Access to Western émigré communities abroad and, particularly in Estonia, informal relations with Finland, and access to Finnish TV showing the Western lifestyle also contributed to widespread dissatisfaction with the Soviet system and provoked mass demonstrations as repression on dissidents, nationalists, religious communities, and ordinary consumers eased substantially towards the end of the 1980s.

Massive demonstrations against the Soviet regime began after widespread liberalisation of the regime failed to take into account national sensitivities. It was hoped by Moscow that the non-Russian nations would remain within the USSR despite the removal of restrictions on freedom of speech and national icons (such as the local pre-1940 flags). However, the situation deteriorated to such an extent that by 1989 there were campaigns aimed at freeing the nations from the Soviet Union altogether.

Estonia
The Soviet government's plan to excavate phosphorite in the Lääne-Viru county with potentially catastrophic consequences for the environment and society was revealed in February 1987. That started the "Phosphorite War" public environmental campaign. The MRP-AEG group held the Hirvepark meeting in the Old Town of Tallinn at the anniversary of Molotov–Ribbentrop Pact on 23 August 1987, demanding to disclose and condemn its secret protocol.

The "Five Patriotic Songs" series by Alo Mattiisen premiered at the Tartu Pop Festival in May 1988. In June the Old Town Festival was held in Tallinn, and after the official part of the festival, the participants moved to the Song Festival Grounds and started to sing patriotic songs together spontaneously. The Baltic Way, a human chain of two million people, spanned from Tallinn to Vilnius on 23 August 1989. Mattiisen's "Five Patriotic Songs" were performed again at the Rock Summer festival in Tallinn held on 26–28 August 1988. The Song of Estonia festival was held at the Song Festival Grounds on 11 September. Trivimi Velliste, Chairman of the Estonian Heritage Society, first voiced the public ambition to regain independence. The Supreme Soviet of Estonia issued the Estonian Sovereignty Declaration on 16 November.

| RECORDS PROVIDED |

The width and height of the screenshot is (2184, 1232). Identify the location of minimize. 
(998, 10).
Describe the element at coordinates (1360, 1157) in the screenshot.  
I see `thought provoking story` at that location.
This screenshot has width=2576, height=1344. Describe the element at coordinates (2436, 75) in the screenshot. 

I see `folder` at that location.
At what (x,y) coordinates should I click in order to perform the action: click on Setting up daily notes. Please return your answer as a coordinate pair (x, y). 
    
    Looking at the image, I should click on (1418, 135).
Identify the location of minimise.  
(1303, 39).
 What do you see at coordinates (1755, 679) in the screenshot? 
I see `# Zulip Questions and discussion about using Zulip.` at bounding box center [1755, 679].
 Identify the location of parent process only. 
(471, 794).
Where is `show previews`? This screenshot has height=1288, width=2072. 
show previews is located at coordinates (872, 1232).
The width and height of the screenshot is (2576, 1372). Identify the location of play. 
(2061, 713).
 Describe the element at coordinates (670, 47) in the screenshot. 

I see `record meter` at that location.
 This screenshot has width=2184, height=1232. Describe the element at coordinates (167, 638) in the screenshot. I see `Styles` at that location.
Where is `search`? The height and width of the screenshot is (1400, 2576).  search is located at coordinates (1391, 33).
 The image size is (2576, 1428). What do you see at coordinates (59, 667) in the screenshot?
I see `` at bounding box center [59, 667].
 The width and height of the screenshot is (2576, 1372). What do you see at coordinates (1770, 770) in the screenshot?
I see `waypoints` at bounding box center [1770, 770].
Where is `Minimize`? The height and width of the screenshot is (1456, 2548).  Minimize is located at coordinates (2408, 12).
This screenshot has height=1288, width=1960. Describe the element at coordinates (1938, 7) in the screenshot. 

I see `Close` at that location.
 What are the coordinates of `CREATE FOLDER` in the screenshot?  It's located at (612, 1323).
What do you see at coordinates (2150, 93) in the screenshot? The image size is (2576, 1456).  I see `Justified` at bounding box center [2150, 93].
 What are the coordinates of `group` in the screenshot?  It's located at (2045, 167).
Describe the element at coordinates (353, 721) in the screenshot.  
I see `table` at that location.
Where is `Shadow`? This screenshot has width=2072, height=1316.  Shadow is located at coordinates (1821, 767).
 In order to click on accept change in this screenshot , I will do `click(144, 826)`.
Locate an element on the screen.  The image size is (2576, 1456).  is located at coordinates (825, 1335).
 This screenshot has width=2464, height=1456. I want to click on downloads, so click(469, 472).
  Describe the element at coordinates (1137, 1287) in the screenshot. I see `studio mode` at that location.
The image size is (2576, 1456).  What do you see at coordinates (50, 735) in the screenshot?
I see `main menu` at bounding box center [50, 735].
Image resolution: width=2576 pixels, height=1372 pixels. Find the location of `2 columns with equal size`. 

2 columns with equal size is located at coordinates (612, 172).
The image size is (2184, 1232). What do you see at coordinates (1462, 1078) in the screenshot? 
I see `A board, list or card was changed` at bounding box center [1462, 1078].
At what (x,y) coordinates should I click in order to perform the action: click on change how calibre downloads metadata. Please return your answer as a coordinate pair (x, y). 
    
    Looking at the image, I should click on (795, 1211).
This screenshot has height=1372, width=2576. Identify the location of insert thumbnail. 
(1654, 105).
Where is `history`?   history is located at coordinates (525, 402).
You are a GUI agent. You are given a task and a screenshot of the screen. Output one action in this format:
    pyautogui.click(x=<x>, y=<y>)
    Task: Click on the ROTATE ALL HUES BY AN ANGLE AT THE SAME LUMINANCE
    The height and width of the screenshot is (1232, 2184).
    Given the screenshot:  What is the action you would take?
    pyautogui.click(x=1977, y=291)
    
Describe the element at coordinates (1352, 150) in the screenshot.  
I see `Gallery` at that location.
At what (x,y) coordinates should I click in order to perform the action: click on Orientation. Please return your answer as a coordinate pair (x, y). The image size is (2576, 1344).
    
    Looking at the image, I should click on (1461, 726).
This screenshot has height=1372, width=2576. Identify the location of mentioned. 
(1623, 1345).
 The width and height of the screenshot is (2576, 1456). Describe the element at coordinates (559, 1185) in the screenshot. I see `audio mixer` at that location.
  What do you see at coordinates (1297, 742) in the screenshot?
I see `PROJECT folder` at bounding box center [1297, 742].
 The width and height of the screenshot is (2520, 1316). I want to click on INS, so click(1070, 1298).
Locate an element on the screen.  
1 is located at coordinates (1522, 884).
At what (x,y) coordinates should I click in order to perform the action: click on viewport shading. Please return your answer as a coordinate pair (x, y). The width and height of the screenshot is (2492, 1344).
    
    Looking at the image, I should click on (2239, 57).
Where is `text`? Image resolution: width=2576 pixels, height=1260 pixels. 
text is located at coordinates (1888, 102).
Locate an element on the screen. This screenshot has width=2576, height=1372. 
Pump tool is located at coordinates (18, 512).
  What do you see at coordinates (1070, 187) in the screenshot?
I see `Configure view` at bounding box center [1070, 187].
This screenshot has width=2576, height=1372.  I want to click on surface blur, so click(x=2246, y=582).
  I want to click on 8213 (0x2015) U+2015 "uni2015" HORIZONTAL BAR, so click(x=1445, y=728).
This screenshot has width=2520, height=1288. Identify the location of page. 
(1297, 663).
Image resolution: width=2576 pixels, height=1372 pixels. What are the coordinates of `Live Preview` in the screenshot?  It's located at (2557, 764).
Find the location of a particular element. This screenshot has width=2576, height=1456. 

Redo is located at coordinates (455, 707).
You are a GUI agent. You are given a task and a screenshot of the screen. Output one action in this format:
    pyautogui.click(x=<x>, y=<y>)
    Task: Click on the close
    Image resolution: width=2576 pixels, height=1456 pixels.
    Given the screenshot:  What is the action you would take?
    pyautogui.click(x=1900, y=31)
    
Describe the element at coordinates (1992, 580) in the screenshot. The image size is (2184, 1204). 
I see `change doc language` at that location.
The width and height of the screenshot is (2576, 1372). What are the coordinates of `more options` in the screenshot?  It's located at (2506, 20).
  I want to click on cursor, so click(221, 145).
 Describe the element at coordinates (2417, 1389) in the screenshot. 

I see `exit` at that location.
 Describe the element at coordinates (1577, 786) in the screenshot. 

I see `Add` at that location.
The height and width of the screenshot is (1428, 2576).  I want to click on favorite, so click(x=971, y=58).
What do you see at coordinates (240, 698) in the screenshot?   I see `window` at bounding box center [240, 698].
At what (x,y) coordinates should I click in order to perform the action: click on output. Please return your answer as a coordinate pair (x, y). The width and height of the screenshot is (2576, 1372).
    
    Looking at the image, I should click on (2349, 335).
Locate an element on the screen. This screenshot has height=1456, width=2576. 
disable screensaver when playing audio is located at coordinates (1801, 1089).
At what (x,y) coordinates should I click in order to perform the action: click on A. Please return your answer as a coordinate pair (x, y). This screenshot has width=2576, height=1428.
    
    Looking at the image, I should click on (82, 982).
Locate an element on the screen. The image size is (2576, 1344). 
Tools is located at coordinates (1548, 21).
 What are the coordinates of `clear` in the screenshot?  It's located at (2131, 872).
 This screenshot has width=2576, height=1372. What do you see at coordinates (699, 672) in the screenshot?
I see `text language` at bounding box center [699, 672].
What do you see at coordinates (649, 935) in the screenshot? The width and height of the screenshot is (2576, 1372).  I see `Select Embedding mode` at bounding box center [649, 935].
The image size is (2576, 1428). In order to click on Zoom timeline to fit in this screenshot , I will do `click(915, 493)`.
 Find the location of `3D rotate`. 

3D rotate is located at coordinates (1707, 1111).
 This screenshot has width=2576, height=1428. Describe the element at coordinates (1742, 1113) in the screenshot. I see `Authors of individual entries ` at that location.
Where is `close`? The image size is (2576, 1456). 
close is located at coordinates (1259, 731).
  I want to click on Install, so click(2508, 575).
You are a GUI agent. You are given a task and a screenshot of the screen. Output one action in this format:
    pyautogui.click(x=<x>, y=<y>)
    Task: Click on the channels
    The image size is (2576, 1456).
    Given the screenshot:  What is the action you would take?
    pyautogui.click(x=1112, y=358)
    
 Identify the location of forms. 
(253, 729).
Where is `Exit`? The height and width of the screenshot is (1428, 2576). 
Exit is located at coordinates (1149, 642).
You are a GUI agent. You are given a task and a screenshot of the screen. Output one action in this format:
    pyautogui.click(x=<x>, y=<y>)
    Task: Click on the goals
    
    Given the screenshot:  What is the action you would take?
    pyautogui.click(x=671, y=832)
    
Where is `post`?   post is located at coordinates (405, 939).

| TO-DO LIST |
A) According to the text on the Estonian independence movement, in what month and year was the Soviet government's plan to excavate phosphorite in Lääne-Viru county revealed?
B) Summarize the text on the Estonian independence movement in two sentences.
C) From the text on the Estonian independence movement, extract word for word the passage from "Massive demonstrations against" to "Soviet Union altogether.".

| ANSWER LIST |
A) February 1987

B) Western influences, such as access to émigré communities and Finnish TV, together with a liberalization that failed to take national sensitivities into account, fueled dissatisfaction and mass demonstrations against the Soviet regime, and by 1989 there were campaigns to free the nations from the Soviet Union altogether. Events in Estonia included the 1987 "Phosphorite War" environmental campaign, the Hirvepark meeting on the Molotov–Ribbentrop Pact anniversary, the spontaneous singing of patriotic songs in 1988, and the Estonian Sovereignty Declaration issued by the Supreme Soviet on 16 November.

C)
Massive demonstrations against the Soviet regime began after widespread liberalisation of the regime failed to take into account national sensitivities. It was hoped by Moscow that the non-Russian nations would remain within the USSR despite the removal of restrictions on freedom of speech and national icons (such as the local pre-1940 flags). However, the situation deteriorated to such an extent that by 1989 there were campaigns aimed at freeing the nations from the Soviet Union altogether.